The siege was prompted by troops seeking to arrest those responsible for the death of Omran Shaaban – the man who is credited with capturing Gaddafi last year.
The violence has triggered massive protests. Around 200 residents have tried to storm the National Assembly in Tripoli, demanding an end to the siege.
The pro-government blockade is unlikely to end soon, according to a source whose family is inside the besieged town.
“The government first said that what is happening [in Bani Walid] should stop, but after that… they came out and said that it is a good war against evil,” the source told RT.
One year after NATO forces bombed Libya, the question remains whether the country is in better shape than it was under Gaddafi’s rule.
“There’s no legitimacy with this post-Gaddafi government. It makes Muammar Gaddafi’s government look like a beacon of light in a shining city on a hill,” geopolitical analyst Patrick Henningsen told RT.
Before the fall of Libya’s ex-leader, Western governments accused him of numerous rights violations and crimes against humanity. Gaddafi was painted as a ruthless dictator who would stop at nothing – even the deaths of his own people.
The country was declared ‘liberated’ a few days after Gaddafi’s death on October 20, 2011. But twelve months on, many say Libya has not progressed beyond what it once was.
And although Western governments preached peace and stability in Libya, some analysts say those powers are actually to blame for the nation’s current state of chaos.
“We know that the situation is enormously unstable, we know the [government] is unable to get weapons out of the militias' hands, we know that the government isn’t in control,” political activist John Reese from the Stop the War Coalition told RT. “I think it shows that Western intervention simply pumped more arms into the country and made it ungovernable after they left.”
An estimated 30,000 rebels took part in last year’s uprising against Gaddafi, according to military observers in Libya. But Libya’s Warriors Affairs Commission says the number of armed men currently in the country has now grown to 250,000.
Libya is awash with weapons, and although its new leaders led the country to elections, they have failed to fully impose their authority on a nation full of militia groups formed by former rebels.
“The ruling party in Libya right now is an amateur government. It’s an artificial creation of the West in the post-Gaddafi regime-change plan. So this gives you an indication of how they’re governing in this country, and certainly there is no stability in Libya compared to before the NATO bombing and destruction of their country,” Henningsen said.
Arab world commentator Barry Lando says the outlook for the country is grim as ever, as armed militias now represent the true power in Libya.
“The way it’s changed is that it is absolute chaos now and fear,” he said. “And before, under Gaddafi, you knew who the brutal dictator was, knew how to stay out of his sight. Now you have hundreds of militias, many of them heavily armed. Hundreds of thousands – maybe millions – of weapons are out there; more weapons than people. And it’s also spilling oven in other countries. The new government seems to be standing there looking at what’s happening around them, nearly powerless to do much about it.”

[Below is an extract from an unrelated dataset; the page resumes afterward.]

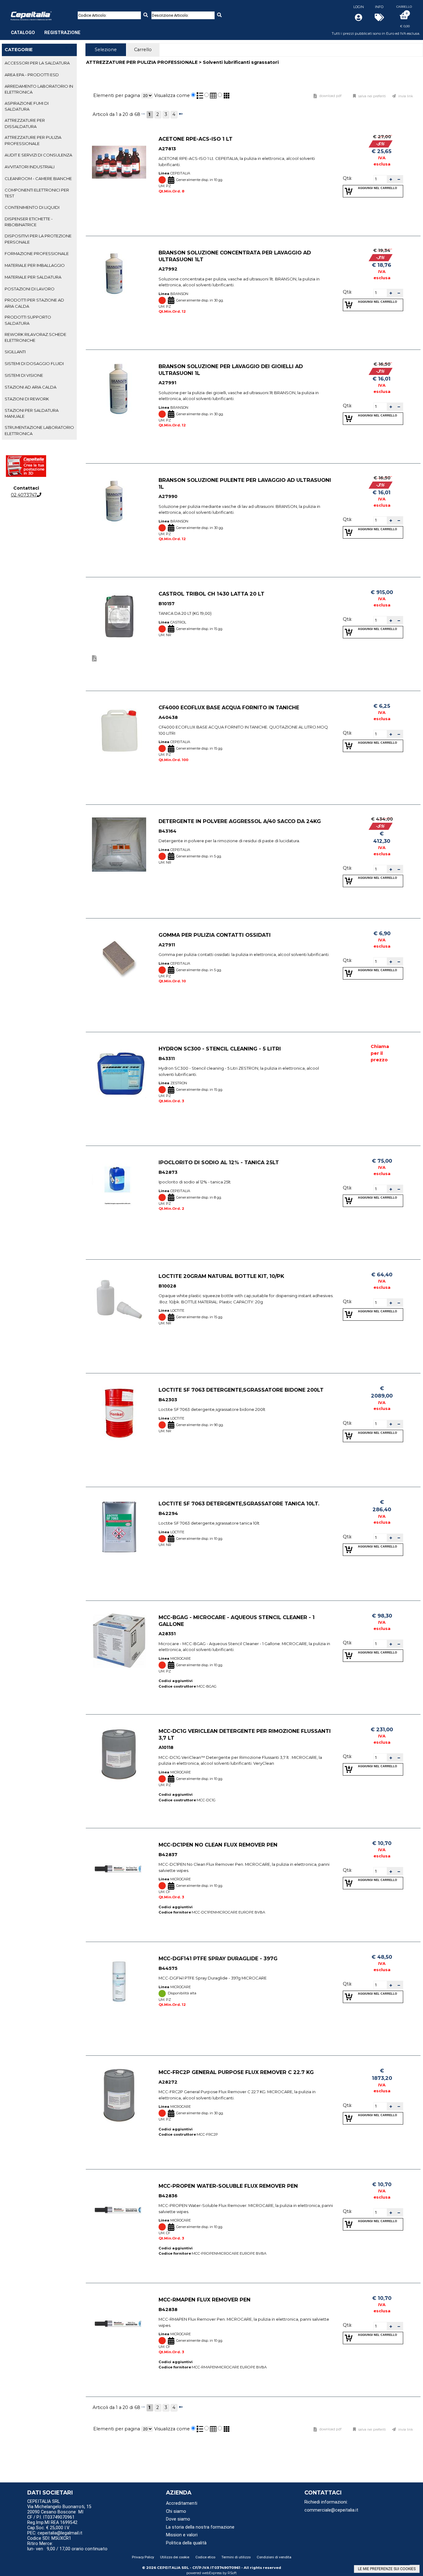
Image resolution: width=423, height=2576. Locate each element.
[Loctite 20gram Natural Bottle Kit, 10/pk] (119, 1299)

Libya’s fragile government was plunged into disarray when its Congress sacked Mustafa Abushagur – the first prime minister to be elected since the uprising – for failing to form a new cabinet.
The country’s new Prime Minister, Ali Zaidan, is also in danger of losing his post if the Libyan National Congress rejects his proposed cabinet – which would once again weaken the perceived legitimacy of the new government.